* _Tarea pendiente_: Cambia "Instruction" por "Command" en todas las entradas siguientes y copia el resto tal cual.

* _Registros_:
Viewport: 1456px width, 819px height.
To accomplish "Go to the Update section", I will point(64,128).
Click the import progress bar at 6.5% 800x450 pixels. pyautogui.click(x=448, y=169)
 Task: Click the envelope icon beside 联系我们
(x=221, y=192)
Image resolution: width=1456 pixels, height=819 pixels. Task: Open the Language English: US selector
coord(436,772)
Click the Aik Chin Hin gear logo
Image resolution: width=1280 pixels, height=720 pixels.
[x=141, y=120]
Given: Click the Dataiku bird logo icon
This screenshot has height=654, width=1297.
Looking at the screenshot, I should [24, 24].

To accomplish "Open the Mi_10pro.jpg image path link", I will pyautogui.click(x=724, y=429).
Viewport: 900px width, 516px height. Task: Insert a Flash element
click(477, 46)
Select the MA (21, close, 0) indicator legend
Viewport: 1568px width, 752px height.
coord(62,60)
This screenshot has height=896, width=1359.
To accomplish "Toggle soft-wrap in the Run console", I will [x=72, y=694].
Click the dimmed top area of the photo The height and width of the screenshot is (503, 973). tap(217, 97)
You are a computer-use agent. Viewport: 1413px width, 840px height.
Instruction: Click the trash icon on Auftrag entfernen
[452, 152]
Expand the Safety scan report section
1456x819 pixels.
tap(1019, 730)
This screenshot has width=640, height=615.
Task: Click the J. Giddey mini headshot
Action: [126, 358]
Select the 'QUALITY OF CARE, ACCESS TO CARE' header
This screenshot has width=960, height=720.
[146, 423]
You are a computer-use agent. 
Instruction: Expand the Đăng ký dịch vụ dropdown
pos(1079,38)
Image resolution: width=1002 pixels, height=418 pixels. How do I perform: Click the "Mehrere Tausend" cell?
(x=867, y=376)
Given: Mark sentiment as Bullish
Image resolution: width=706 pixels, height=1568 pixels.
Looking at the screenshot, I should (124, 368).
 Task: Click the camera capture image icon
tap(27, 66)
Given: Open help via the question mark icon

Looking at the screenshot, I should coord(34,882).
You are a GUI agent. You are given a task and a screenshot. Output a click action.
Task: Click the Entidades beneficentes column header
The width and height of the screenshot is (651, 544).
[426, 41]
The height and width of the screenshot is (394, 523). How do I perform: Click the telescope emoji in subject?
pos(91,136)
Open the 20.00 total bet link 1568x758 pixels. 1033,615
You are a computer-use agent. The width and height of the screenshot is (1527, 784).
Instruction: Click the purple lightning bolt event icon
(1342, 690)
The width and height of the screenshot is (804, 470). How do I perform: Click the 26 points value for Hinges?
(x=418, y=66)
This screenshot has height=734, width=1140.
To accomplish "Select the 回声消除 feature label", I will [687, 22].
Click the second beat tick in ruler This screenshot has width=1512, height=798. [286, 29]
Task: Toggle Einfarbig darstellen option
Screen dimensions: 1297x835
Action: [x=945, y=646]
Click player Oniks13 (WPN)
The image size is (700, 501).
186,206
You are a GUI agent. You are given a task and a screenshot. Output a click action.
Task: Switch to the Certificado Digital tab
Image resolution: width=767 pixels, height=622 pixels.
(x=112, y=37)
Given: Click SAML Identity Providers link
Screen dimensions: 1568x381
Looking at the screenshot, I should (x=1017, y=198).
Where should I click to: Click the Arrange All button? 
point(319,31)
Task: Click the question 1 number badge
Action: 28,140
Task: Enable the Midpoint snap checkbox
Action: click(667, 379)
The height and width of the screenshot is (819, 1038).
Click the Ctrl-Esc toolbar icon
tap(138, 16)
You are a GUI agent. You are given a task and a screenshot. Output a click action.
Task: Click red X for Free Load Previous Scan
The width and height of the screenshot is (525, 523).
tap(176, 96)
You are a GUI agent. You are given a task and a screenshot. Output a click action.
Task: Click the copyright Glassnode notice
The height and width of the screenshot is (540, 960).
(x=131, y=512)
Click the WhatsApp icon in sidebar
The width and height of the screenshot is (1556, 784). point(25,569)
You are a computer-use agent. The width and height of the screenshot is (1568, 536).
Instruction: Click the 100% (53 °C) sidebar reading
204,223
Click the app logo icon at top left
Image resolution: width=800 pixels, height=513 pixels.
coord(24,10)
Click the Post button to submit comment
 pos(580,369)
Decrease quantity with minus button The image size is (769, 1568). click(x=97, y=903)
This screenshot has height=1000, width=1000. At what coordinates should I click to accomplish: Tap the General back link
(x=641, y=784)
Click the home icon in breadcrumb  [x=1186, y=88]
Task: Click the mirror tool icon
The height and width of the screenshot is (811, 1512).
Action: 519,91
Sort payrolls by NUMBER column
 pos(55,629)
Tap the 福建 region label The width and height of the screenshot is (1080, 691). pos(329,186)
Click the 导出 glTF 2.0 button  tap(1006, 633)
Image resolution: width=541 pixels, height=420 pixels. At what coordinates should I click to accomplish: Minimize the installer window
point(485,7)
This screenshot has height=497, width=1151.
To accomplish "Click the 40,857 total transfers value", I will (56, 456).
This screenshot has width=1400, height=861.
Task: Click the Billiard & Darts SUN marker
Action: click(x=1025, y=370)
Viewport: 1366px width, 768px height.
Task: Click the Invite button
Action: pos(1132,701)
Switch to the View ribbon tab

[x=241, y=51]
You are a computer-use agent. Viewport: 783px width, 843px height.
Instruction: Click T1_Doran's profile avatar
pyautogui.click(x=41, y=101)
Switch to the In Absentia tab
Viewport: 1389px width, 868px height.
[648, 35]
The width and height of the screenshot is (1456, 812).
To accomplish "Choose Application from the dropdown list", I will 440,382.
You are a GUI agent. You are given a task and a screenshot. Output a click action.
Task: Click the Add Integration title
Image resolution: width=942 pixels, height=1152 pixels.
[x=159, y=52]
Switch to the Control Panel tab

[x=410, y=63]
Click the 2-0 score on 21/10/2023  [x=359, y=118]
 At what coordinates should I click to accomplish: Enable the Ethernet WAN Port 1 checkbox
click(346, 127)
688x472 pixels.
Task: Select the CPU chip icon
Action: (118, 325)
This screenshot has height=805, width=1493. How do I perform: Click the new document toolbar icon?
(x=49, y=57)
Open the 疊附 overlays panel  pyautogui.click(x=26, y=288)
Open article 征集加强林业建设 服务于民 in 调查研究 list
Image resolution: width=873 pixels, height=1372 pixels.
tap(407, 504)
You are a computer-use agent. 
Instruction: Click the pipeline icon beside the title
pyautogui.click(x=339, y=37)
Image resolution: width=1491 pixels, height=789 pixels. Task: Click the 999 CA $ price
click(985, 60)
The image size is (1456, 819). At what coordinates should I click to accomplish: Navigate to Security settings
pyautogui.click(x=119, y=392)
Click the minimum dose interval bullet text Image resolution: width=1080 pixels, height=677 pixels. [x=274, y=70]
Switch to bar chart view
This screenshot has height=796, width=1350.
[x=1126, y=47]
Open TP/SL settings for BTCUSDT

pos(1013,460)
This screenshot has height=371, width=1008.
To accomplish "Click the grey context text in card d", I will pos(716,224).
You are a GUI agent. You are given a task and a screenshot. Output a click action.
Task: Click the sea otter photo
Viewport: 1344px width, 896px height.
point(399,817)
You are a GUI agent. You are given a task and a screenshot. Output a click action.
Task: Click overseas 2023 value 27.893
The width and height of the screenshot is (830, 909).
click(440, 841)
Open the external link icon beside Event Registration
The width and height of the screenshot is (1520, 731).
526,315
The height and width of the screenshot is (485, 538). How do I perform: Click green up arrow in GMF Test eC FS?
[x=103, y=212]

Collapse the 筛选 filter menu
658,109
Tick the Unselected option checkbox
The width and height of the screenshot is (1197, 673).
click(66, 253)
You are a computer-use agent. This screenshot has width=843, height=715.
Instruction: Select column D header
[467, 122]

* _Resultado del ejercicio_:
Viewport: 1456px width, 819px height.
To accomplish "Go to the Update section", I will point(64,128).
Click the import progress bar at 6.5% 800x450 pixels. pyautogui.click(x=448, y=169)
 Task: Click the envelope icon beside 联系我们
(x=221, y=192)
Image resolution: width=1456 pixels, height=819 pixels. Task: Open the Language English: US selector
coord(436,772)
Click the Aik Chin Hin gear logo
Image resolution: width=1280 pixels, height=720 pixels.
[x=141, y=120]
Given: Click the Dataiku bird logo icon
This screenshot has height=654, width=1297.
Looking at the screenshot, I should [24, 24].

To accomplish "Open the Mi_10pro.jpg image path link", I will pyautogui.click(x=724, y=429).
Viewport: 900px width, 516px height. Task: Insert a Flash element
click(477, 46)
Select the MA (21, close, 0) indicator legend
Viewport: 1568px width, 752px height.
coord(62,60)
This screenshot has height=896, width=1359.
To accomplish "Toggle soft-wrap in the Run console", I will [x=72, y=694].
Click the dimmed top area of the photo The height and width of the screenshot is (503, 973). tap(217, 97)
You are a computer-use agent. Viewport: 1413px width, 840px height.
Command: Click the trash icon on Auftrag entfernen
[452, 152]
Expand the Safety scan report section
1456x819 pixels.
tap(1019, 730)
This screenshot has width=640, height=615.
Task: Click the J. Giddey mini headshot
Action: [126, 358]
Select the 'QUALITY OF CARE, ACCESS TO CARE' header
This screenshot has width=960, height=720.
[146, 423]
You are a computer-use agent. 
Command: Expand the Đăng ký dịch vụ dropdown
pos(1079,38)
Image resolution: width=1002 pixels, height=418 pixels. How do I perform: Click the "Mehrere Tausend" cell?
(x=867, y=376)
Given: Mark sentiment as Bullish
Image resolution: width=706 pixels, height=1568 pixels.
Looking at the screenshot, I should (124, 368).
 Task: Click the camera capture image icon
tap(27, 66)
Given: Open help via the question mark icon

Looking at the screenshot, I should coord(34,882).
You are a GUI agent. You are given a task and a screenshot. Output a click action.
Task: Click the Entidades beneficentes column header
The width and height of the screenshot is (651, 544).
[426, 41]
The height and width of the screenshot is (394, 523). How do I perform: Click the telescope emoji in subject?
pos(91,136)
Open the 20.00 total bet link 1568x758 pixels. 1033,615
You are a computer-use agent. The width and height of the screenshot is (1527, 784).
Command: Click the purple lightning bolt event icon
(1342, 690)
The width and height of the screenshot is (804, 470). How do I perform: Click the 26 points value for Hinges?
(x=418, y=66)
This screenshot has height=734, width=1140.
To accomplish "Select the 回声消除 feature label", I will [687, 22].
Click the second beat tick in ruler This screenshot has width=1512, height=798. [286, 29]
Task: Toggle Einfarbig darstellen option
Screen dimensions: 1297x835
Action: [x=945, y=646]
Click player Oniks13 (WPN)
The image size is (700, 501).
186,206
You are a GUI agent. You are given a task and a screenshot. Output a click action.
Task: Switch to the Certificado Digital tab
Image resolution: width=767 pixels, height=622 pixels.
(x=112, y=37)
Given: Click SAML Identity Providers link
Screen dimensions: 1568x381
Looking at the screenshot, I should (x=1017, y=198).
Where should I click to: Click the Arrange All button? 
point(319,31)
Task: Click the question 1 number badge
Action: 28,140
Task: Enable the Midpoint snap checkbox
Action: click(667, 379)
The height and width of the screenshot is (819, 1038).
Click the Ctrl-Esc toolbar icon
tap(138, 16)
You are a GUI agent. You are given a task and a screenshot. Output a click action.
Task: Click red X for Free Load Previous Scan
The width and height of the screenshot is (525, 523).
tap(176, 96)
You are a GUI agent. You are given a task and a screenshot. Output a click action.
Task: Click the copyright Glassnode notice
The height and width of the screenshot is (540, 960).
(x=131, y=512)
Click the WhatsApp icon in sidebar
The width and height of the screenshot is (1556, 784). point(25,569)
You are a computer-use agent. The width and height of the screenshot is (1568, 536).
Command: Click the 100% (53 °C) sidebar reading
204,223
Click the app logo icon at top left
Image resolution: width=800 pixels, height=513 pixels.
coord(24,10)
Click the Post button to submit comment
 pos(580,369)
Decrease quantity with minus button The image size is (769, 1568). click(x=97, y=903)
This screenshot has height=1000, width=1000. At what coordinates should I click to accomplish: Tap the General back link
(x=641, y=784)
Click the home icon in breadcrumb  [x=1186, y=88]
Task: Click the mirror tool icon
The height and width of the screenshot is (811, 1512).
Action: 519,91
Sort payrolls by NUMBER column
 pos(55,629)
Tap the 福建 region label The width and height of the screenshot is (1080, 691). pos(329,186)
Click the 导出 glTF 2.0 button  tap(1006, 633)
Image resolution: width=541 pixels, height=420 pixels. At what coordinates should I click to accomplish: Minimize the installer window
point(485,7)
This screenshot has height=497, width=1151.
To accomplish "Click the 40,857 total transfers value", I will (56, 456).
This screenshot has width=1400, height=861.
Task: Click the Billiard & Darts SUN marker
Action: click(x=1025, y=370)
Viewport: 1366px width, 768px height.
Task: Click the Invite button
Action: pos(1132,701)
Switch to the View ribbon tab

[x=241, y=51]
You are a computer-use agent. Viewport: 783px width, 843px height.
Command: Click T1_Doran's profile avatar
pyautogui.click(x=41, y=101)
Switch to the In Absentia tab
Viewport: 1389px width, 868px height.
[648, 35]
The width and height of the screenshot is (1456, 812).
To accomplish "Choose Application from the dropdown list", I will 440,382.
You are a GUI agent. You are given a task and a screenshot. Output a click action.
Task: Click the Add Integration title
Image resolution: width=942 pixels, height=1152 pixels.
[x=159, y=52]
Switch to the Control Panel tab

[x=410, y=63]
Click the 2-0 score on 21/10/2023  [x=359, y=118]
 At what coordinates should I click to accomplish: Enable the Ethernet WAN Port 1 checkbox
click(346, 127)
688x472 pixels.
Task: Select the CPU chip icon
Action: (118, 325)
This screenshot has height=805, width=1493. How do I perform: Click the new document toolbar icon?
(x=49, y=57)
Open the 疊附 overlays panel  pyautogui.click(x=26, y=288)
Open article 征集加强林业建设 服务于民 in 调查研究 list
Image resolution: width=873 pixels, height=1372 pixels.
tap(407, 504)
You are a computer-use agent. 
Command: Click the pipeline icon beside the title
pyautogui.click(x=339, y=37)
Image resolution: width=1491 pixels, height=789 pixels. Task: Click the 999 CA $ price
click(985, 60)
The image size is (1456, 819). At what coordinates should I click to accomplish: Navigate to Security settings
pyautogui.click(x=119, y=392)
Click the minimum dose interval bullet text Image resolution: width=1080 pixels, height=677 pixels. [x=274, y=70]
Switch to bar chart view
This screenshot has height=796, width=1350.
[x=1126, y=47]
Open TP/SL settings for BTCUSDT

pos(1013,460)
This screenshot has height=371, width=1008.
To accomplish "Click the grey context text in card d", I will pos(716,224).
You are a GUI agent. You are given a task and a screenshot. Output a click action.
Task: Click the sea otter photo
Viewport: 1344px width, 896px height.
point(399,817)
You are a GUI agent. You are given a task and a screenshot. Output a click action.
Task: Click overseas 2023 value 27.893
The width and height of the screenshot is (830, 909).
click(440, 841)
Open the external link icon beside Event Registration
The width and height of the screenshot is (1520, 731).
526,315
The height and width of the screenshot is (485, 538). How do I perform: Click green up arrow in GMF Test eC FS?
[x=103, y=212]

Collapse the 筛选 filter menu
658,109
Tick the Unselected option checkbox
The width and height of the screenshot is (1197, 673).
click(66, 253)
You are a computer-use agent. This screenshot has width=843, height=715.
Command: Select column D header
[467, 122]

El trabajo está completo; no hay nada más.